Dataset items
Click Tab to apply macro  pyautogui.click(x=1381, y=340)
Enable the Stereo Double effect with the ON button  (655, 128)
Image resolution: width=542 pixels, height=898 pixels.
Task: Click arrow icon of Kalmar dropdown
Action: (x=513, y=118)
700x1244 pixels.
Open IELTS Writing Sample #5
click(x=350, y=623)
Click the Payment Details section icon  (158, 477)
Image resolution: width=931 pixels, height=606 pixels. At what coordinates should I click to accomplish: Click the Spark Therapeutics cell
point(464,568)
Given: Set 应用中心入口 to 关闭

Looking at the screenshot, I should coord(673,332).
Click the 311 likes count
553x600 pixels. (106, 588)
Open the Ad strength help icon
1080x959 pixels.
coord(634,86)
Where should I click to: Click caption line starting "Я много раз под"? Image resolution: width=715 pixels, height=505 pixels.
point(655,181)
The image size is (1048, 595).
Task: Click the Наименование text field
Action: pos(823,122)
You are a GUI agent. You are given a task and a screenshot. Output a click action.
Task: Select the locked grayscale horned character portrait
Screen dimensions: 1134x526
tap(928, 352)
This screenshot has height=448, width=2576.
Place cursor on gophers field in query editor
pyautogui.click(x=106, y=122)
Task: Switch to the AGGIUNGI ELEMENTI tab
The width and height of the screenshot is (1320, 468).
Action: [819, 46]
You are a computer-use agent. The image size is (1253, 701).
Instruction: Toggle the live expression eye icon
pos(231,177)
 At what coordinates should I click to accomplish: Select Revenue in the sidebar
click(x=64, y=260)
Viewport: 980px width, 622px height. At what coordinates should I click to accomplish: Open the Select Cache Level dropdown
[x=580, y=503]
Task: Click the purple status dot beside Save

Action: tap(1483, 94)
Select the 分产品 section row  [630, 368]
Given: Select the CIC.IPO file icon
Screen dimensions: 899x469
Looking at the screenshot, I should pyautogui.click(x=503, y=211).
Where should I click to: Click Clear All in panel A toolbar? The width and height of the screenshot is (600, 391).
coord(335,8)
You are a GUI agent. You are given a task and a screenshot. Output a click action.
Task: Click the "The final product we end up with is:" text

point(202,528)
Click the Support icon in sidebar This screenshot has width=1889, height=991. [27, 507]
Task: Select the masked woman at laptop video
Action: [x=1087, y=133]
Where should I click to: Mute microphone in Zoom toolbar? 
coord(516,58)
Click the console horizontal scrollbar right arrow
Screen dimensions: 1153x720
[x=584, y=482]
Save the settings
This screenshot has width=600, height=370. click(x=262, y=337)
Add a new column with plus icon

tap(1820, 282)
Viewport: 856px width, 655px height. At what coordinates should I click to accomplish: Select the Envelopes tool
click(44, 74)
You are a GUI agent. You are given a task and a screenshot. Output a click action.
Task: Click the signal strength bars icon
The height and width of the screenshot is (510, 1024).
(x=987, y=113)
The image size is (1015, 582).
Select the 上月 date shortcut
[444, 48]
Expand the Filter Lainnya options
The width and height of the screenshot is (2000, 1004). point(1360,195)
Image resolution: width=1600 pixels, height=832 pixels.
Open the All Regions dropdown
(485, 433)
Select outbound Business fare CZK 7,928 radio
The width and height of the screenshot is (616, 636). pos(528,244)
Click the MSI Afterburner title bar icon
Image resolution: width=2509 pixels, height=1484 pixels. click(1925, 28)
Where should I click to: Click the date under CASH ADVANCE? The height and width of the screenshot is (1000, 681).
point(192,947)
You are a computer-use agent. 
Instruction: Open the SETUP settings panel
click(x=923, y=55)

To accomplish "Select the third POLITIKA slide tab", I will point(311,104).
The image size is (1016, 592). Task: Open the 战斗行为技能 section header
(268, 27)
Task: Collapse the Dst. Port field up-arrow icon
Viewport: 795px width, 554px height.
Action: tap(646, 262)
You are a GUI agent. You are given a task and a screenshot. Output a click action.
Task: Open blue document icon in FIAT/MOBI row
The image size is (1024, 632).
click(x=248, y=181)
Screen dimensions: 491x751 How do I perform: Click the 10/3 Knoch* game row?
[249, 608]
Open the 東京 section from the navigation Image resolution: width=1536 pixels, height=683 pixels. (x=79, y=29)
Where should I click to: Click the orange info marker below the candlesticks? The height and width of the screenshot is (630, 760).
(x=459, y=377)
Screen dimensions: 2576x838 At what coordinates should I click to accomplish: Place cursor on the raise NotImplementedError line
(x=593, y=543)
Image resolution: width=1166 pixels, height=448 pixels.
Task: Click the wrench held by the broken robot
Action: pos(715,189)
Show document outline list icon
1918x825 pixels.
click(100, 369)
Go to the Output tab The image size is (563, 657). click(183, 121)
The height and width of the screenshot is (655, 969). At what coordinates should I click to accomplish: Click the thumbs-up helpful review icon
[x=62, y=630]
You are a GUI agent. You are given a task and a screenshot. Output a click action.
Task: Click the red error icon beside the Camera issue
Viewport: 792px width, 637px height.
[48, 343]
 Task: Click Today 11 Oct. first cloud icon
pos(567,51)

**EXERCISE PROMPT**
Rewrite all of the records above, swapping each occurrence of "Screen dimensions" for "Screen size" and leaving everything else unchanged.

**FULL RESPONSE**
Click Tab to apply macro  pyautogui.click(x=1381, y=340)
Enable the Stereo Double effect with the ON button  (655, 128)
Image resolution: width=542 pixels, height=898 pixels.
Task: Click arrow icon of Kalmar dropdown
Action: (x=513, y=118)
700x1244 pixels.
Open IELTS Writing Sample #5
click(x=350, y=623)
Click the Payment Details section icon  (158, 477)
Image resolution: width=931 pixels, height=606 pixels. At what coordinates should I click to accomplish: Click the Spark Therapeutics cell
point(464,568)
Given: Set 应用中心入口 to 关闭

Looking at the screenshot, I should coord(673,332).
Click the 311 likes count
553x600 pixels. (106, 588)
Open the Ad strength help icon
1080x959 pixels.
coord(634,86)
Where should I click to: Click caption line starting "Я много раз под"? Image resolution: width=715 pixels, height=505 pixels.
point(655,181)
The image size is (1048, 595).
Task: Click the Наименование text field
Action: pos(823,122)
You are a GUI agent. You are given a task and a screenshot. Output a click action.
Task: Select the locked grayscale horned character portrait
Screen size: 1134x526
tap(928, 352)
This screenshot has height=448, width=2576.
Place cursor on gophers field in query editor
pyautogui.click(x=106, y=122)
Task: Switch to the AGGIUNGI ELEMENTI tab
The width and height of the screenshot is (1320, 468).
Action: [819, 46]
You are a computer-use agent. The image size is (1253, 701).
Instruction: Toggle the live expression eye icon
pos(231,177)
 At what coordinates should I click to accomplish: Select Revenue in the sidebar
click(x=64, y=260)
Viewport: 980px width, 622px height. At what coordinates should I click to accomplish: Open the Select Cache Level dropdown
[x=580, y=503]
Task: Click the purple status dot beside Save

Action: tap(1483, 94)
Select the 分产品 section row  [630, 368]
Given: Select the CIC.IPO file icon
Screen size: 899x469
Looking at the screenshot, I should pyautogui.click(x=503, y=211).
Where should I click to: Click Clear All in panel A toolbar? The width and height of the screenshot is (600, 391).
coord(335,8)
You are a GUI agent. You are given a task and a screenshot. Output a click action.
Task: Click the "The final product we end up with is:" text

point(202,528)
Click the Support icon in sidebar This screenshot has width=1889, height=991. [27, 507]
Task: Select the masked woman at laptop video
Action: [x=1087, y=133]
Where should I click to: Mute microphone in Zoom toolbar? 
coord(516,58)
Click the console horizontal scrollbar right arrow
Screen size: 1153x720
[x=584, y=482]
Save the settings
This screenshot has width=600, height=370. click(x=262, y=337)
Add a new column with plus icon

tap(1820, 282)
Viewport: 856px width, 655px height. At what coordinates should I click to accomplish: Select the Envelopes tool
click(44, 74)
You are a GUI agent. You are given a task and a screenshot. Output a click action.
Task: Click the signal strength bars icon
The height and width of the screenshot is (510, 1024).
(x=987, y=113)
The image size is (1015, 582).
Select the 上月 date shortcut
[444, 48]
Expand the Filter Lainnya options
The width and height of the screenshot is (2000, 1004). point(1360,195)
Image resolution: width=1600 pixels, height=832 pixels.
Open the All Regions dropdown
(485, 433)
Select outbound Business fare CZK 7,928 radio
The width and height of the screenshot is (616, 636). pos(528,244)
Click the MSI Afterburner title bar icon
Image resolution: width=2509 pixels, height=1484 pixels. click(1925, 28)
Where should I click to: Click the date under CASH ADVANCE? The height and width of the screenshot is (1000, 681).
point(192,947)
You are a computer-use agent. 
Instruction: Open the SETUP settings panel
click(x=923, y=55)

To accomplish "Select the third POLITIKA slide tab", I will point(311,104).
The image size is (1016, 592). Task: Open the 战斗行为技能 section header
(268, 27)
Task: Collapse the Dst. Port field up-arrow icon
Viewport: 795px width, 554px height.
Action: tap(646, 262)
You are a GUI agent. You are given a task and a screenshot. Output a click action.
Task: Open blue document icon in FIAT/MOBI row
The image size is (1024, 632).
click(x=248, y=181)
Screen size: 491x751 How do I perform: Click the 10/3 Knoch* game row?
[249, 608]
Open the 東京 section from the navigation Image resolution: width=1536 pixels, height=683 pixels. (x=79, y=29)
Where should I click to: Click the orange info marker below the candlesticks? The height and width of the screenshot is (630, 760).
(x=459, y=377)
Screen size: 2576x838 At what coordinates should I click to accomplish: Place cursor on the raise NotImplementedError line
(x=593, y=543)
Image resolution: width=1166 pixels, height=448 pixels.
Task: Click the wrench held by the broken robot
Action: pos(715,189)
Show document outline list icon
1918x825 pixels.
click(100, 369)
Go to the Output tab The image size is (563, 657). click(183, 121)
The height and width of the screenshot is (655, 969). At what coordinates should I click to accomplish: Click the thumbs-up helpful review icon
[x=62, y=630]
You are a GUI agent. You are given a task and a screenshot. Output a click action.
Task: Click the red error icon beside the Camera issue
Viewport: 792px width, 637px height.
[48, 343]
 Task: Click Today 11 Oct. first cloud icon
pos(567,51)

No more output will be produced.